IL sheriff: Don’t be ‘overzealous’ prosecuting victims failed by SAFE-T Act who use force to stop criminals

An Illinois sheriff is warning prosecutors not to be “overzealous” in prosecuting victims of crimes who take matters into their own hands once the state’s liberal SAFE-T Act shackles law enforcement’s ability to address crimes in progress.

The Safety, Accountability, Fairness and Equity-Today Act was signed into law by Governor J.B. Pritzker in early 2021 but the most controversial aspect is set to take effect January 1, 2023, and law enforcement across the state is preparing for significant changes to the criminal justice landscape.

Beginning January 1, judges will no longer require anyone to pay money to get out of jail while they await trial. Instead, judges will determine who remains locked up and who goes free.

The SAFE-T Act also makes it easier to decertify officers accused of misconduct, redefines when police can use force, creates an anonymous police misconduct tip line, requires officers to intervene if another officer is using excessive force and prevents prosecutors from applying felony murder charges to people participating in a crime where a death occurs if they did not directly pull the trigger.

The bill also changes the way registered voters are counted. Previously, incarcerated persons were tallied in their home county. Now, inmates will be counted in the county where they are incarcerated, inflating populations in prison towns, giving them significantly more power in the state.

The adoption of the act prompted an unprecedented wave of retirements and resignations of law enforcement personnel across the state. More than 30 sheriffs opted to retire, resign or not run for reelection because of the liberal reform bill.

“They’re quitting as a direct result of the legislation,” Illinois Sheriff Association (ISA) Executive Director Jim Kaitschuk said at the time.
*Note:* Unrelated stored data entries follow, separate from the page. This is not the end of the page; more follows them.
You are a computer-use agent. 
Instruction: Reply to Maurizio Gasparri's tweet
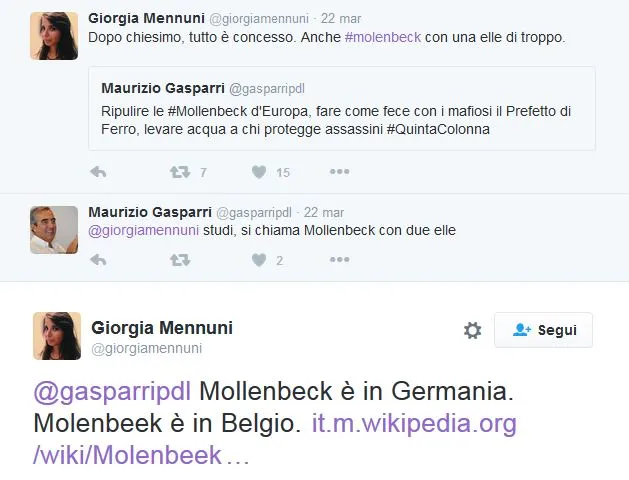tap(98, 260)
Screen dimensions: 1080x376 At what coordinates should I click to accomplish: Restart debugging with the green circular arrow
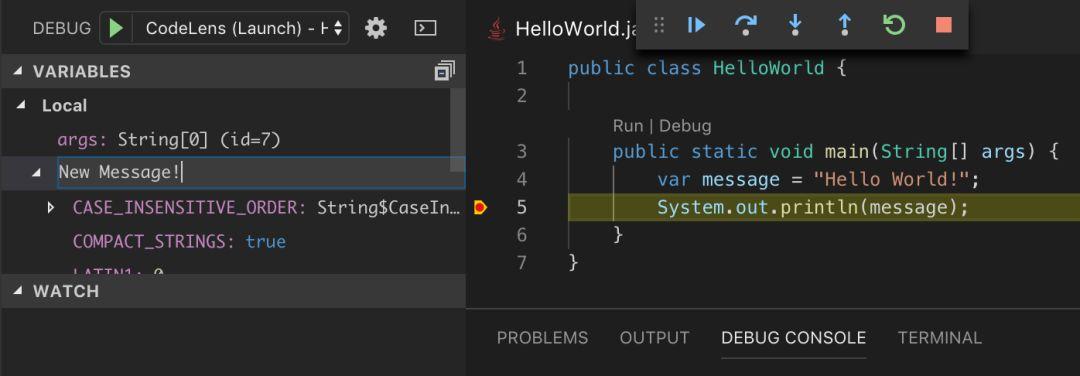coord(893,25)
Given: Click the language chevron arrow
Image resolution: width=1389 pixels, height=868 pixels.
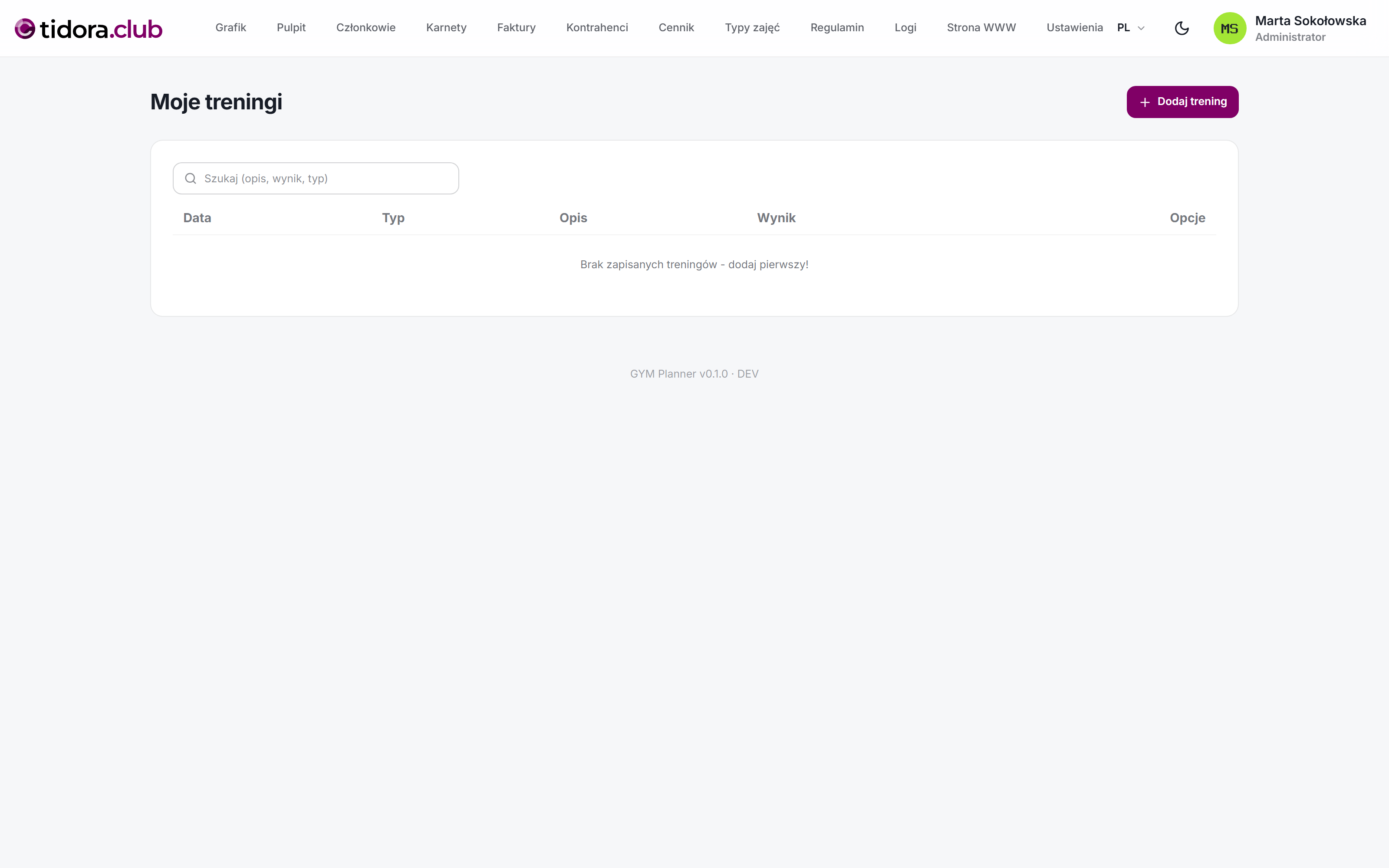Looking at the screenshot, I should point(1141,28).

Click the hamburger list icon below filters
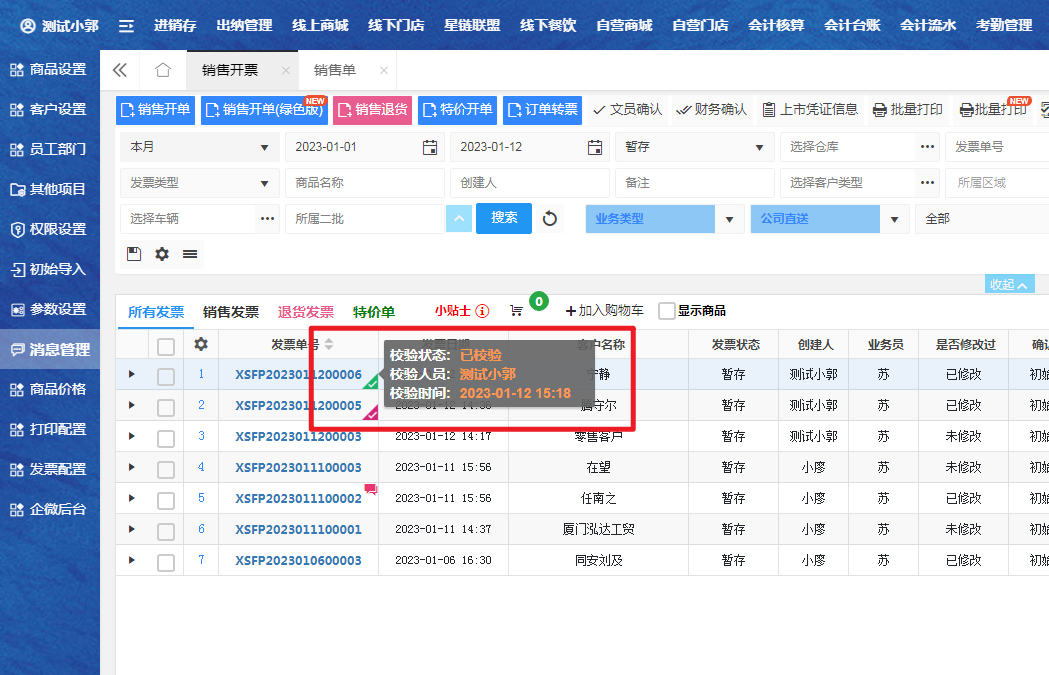tap(190, 254)
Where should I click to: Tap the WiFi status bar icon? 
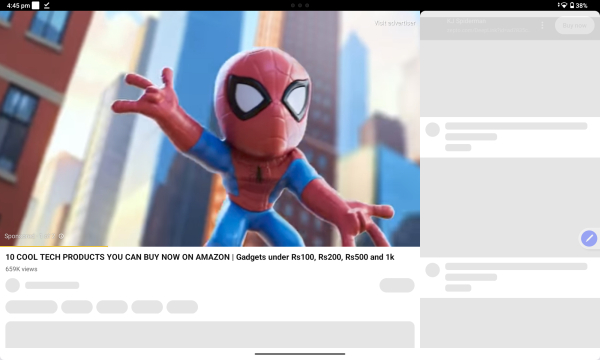(x=563, y=5)
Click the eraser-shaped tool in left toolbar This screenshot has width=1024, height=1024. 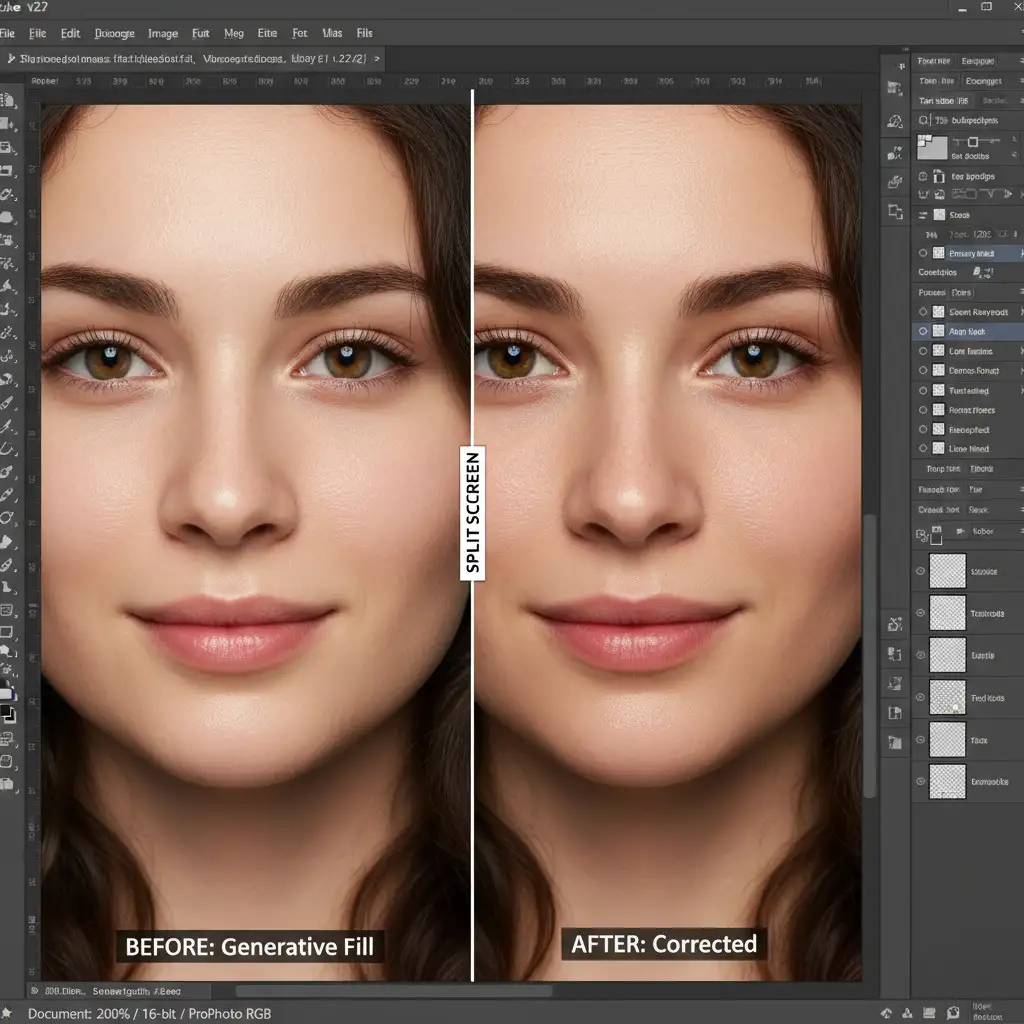[8, 542]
The bill, which is opposed by 100 of the 102 state prosecutors, could have far-reaching consequences for victims of crime, Jefferson County Sheriff Jeff Bullard warned in an interview with Fox News.

Illinois currently has three self-defense laws on the books: defense of persons, defense of dwelling and defense of property. Because law enforcement’s responses will be stymied by the law in many situations,  Bullard foresees victims of crimes utilizing appropriate force to remedy the situation themselves.
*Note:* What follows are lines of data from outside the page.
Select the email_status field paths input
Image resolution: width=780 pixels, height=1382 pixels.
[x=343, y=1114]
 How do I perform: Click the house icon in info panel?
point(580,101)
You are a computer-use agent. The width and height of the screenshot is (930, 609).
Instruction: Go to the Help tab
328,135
“If somebody is trespassing on your land and they refuse to get off, a civilian does have a certain level of force they can use to stop that crime,” he said. “I believe instead of calling the police and getting the police to remove them. In certain jurisdictions the police are going to show up, write a ticket and then leave and the person is still there. I think you will see instances where civilians take matters into their own hands and use hopefully what’s an appropriate level of force to get the people to stop committing the crime that they are doing.”
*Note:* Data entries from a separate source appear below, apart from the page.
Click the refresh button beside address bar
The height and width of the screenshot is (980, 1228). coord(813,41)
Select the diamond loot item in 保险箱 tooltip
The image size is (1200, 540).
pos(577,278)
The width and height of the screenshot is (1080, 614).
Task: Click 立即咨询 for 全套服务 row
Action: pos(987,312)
Situations like this could lead to criminal prosecution of victims of crime because law enforcement was not able to deal with the actual criminal, Bullard said.

“It’s important for the law enforcement that do not want this act, state’s attorneys who don’t want this act, they need to be cognizant of these other laws,” the Southern Illinois sheriff said. “And they need to not be overzealous in prosecuting these victims when they do use lawful force when the system has failed them. When they use lawful force to stop a crime in progress on their property.”

Bullard warned that the repercussions of the bill that was forced down their throats are going to be far-reaching.

“It’s just going to make things a lot more difficult, not only for the criminal justice authorities but also for people who are victims of crime,” he said. “We absolutely object to how this law was written.”

According to Bullard, Cook County, home to Chicago, is the only county in the state that supports the reform with 58 county-level lawsuits challenging its constitutionality.

“Cook County probably had this in mind for jail population reduction but that is not a problem in Southern Illinois,” said the sheriff with 30 years of law enforcement experience. “We have plenty of bed space for people who want to act like knuckleheads at 2 o’clock in the morning. We would advocate that if Cook County wants to have this kind of reform in their county by all means go ahead but the rest of us don’t want it.”

While Pritzker claims people oppose the act because of “far-right extremist lies,” many sheriffs believe the law will increase crime and curtail any inroads they’ve made as the SAFE-T Act shackles law enforcement’s ability to stop crimes in progress.

“We have a higher crime rate than what we’d like to have,” Bullard said. “We are always working on that. Over the last few years we’ve been finally making some ground, reducing the population of dangerous repeat offenders in our community. It’s had a positive affect. What we fear is by the revolving door that the elimination of cash bail is going to create that it will negatively affect our crime rate and it will create unnecessary victims.”